Marion Davis is also a big helper with the event, Harris said. 

She said Dr. William Will from the Love Shop Veterinary Clinic also helps with donations for this special holiday event and throughout the year, and Main Street United Methodist Church, which is credited with helping Harris get the soup kitchen started, also contributes to this event. 

The soup kitchen operator also receives donations from the Chastain Home, Food Lion in Brookneal and Supply Line. 

“I really appreciate stuff like that,” she said. “The greatest ones in the kingdom are the servants,” she added referencing Bible scripture.

She recalled one year when a young man came through the line during the event and asked for both string beans and collard greens because he hadn’t eaten in three days. She said the young man’s struggle touched her so much it brought her to tears.

“I had to walk away because I didn’t want him to see me crying over him not having anything to eat,” she said.

When asked why she decided to begin hosting the annual Thanksgiving meal, Harris replied, “It was a vision. I saw hunger in Africa, and then I came back and saw it in Halifax County.”

Halifax County is home to people living below the poverty level, and Harris said she personally knows what’s it like not to have any food on the holidays.

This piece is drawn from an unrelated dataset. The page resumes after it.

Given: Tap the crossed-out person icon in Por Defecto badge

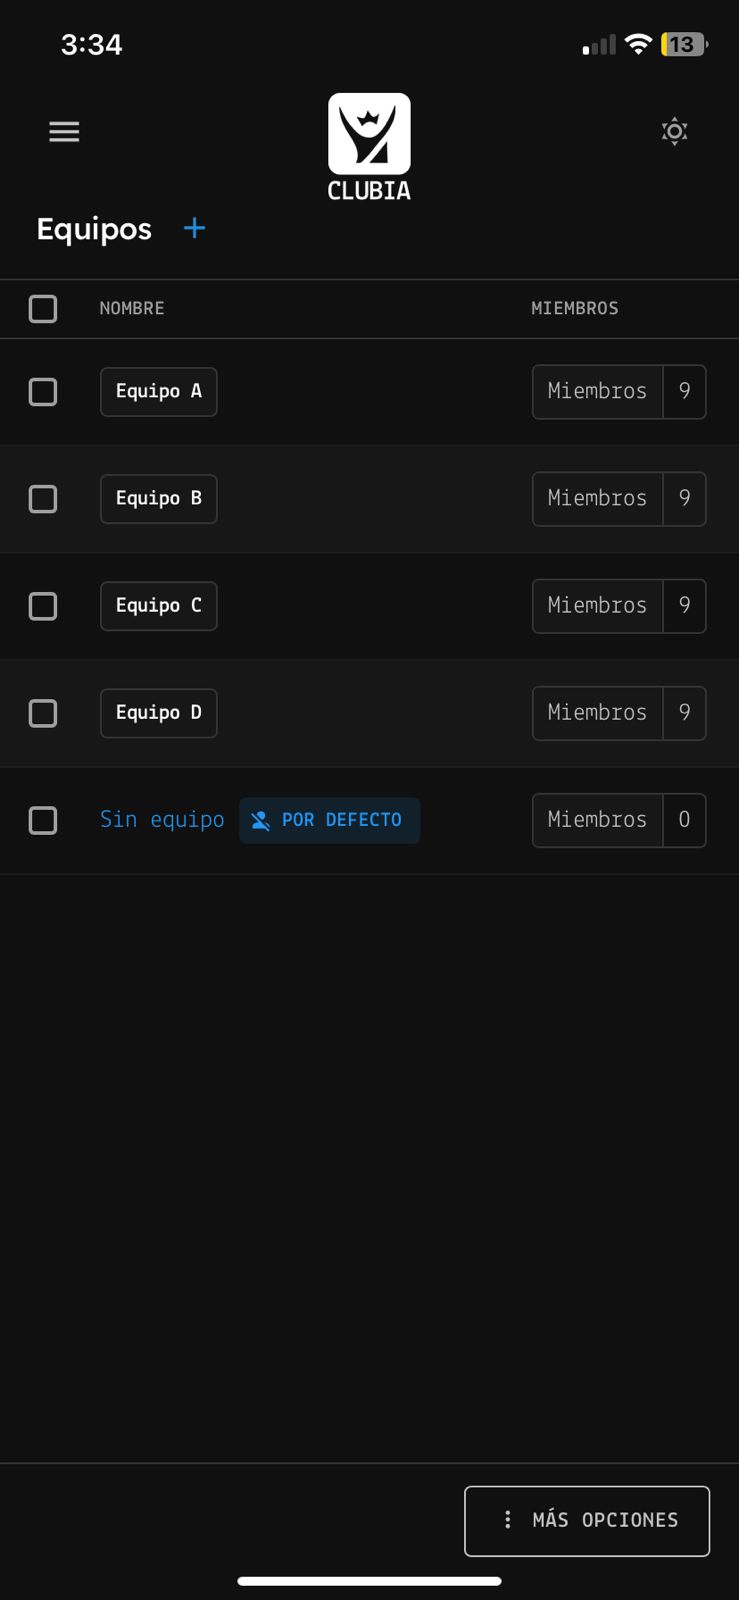Looking at the screenshot, I should coord(260,820).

“It is important that we come together as one. There’s only one God, and I am so thankful that he loves me. You’ve got to feed the sheep. That’s what you’re supposed to do and that means minister to people also. I lay hands on a lot of people,” she said.

Harris believes it’s important for her to feed the sheep because she once was in the position of being hungry herself.

In addition to the annual “Feed The Community” dinner held at the high school, the soup kitchen feeds hungry families and individuals 365 days a year, 24 hours a day, seven days a week.

To volunteer or make a donation to the soup kitchen, interested parties can contact Harris at 434-575-7211.

Another caring local social club, South Boston Women Always Going Places (SWAG), also will be reaching out to those less fortunate this season. 

On Thanksgiving Day they will host a community Thanksgiving dinner at the National Guard Armory in South Boston starting at 1 p.m. The event will last until all the food is gone, said SWAG President Jennifer Majors. 

“We just wanted to give back to the community. I’ve been living here all my life and just felt like we needed to do something,” she said. “We throw away so much food, and there are people out there who don’t have anything. I would want somebody to do this, if it were me. It’s just the right thing to do.”

She said it’s the group’s first year hosting the event, and they hope to feed at least 100 people. 

Over 30 people have signed up to volunteer for the event, and the group has received several food and monetary donations totaling $150 to help cover expenses.

The meal will consist of turkey, ham, stuffing, greens, rolls, vegetables, desserts and other fixings. The group plans to deliver plates to area nursing homes and to those who are sick and shut in also.

In addition to Majors, other SWAG members working on this event include Vice President Wanda Majors, Treasurers Anna Palmer and Lisa Byrd, Event Coordinators Jaime Tutt and Shavia Dixon and Mary Chandler.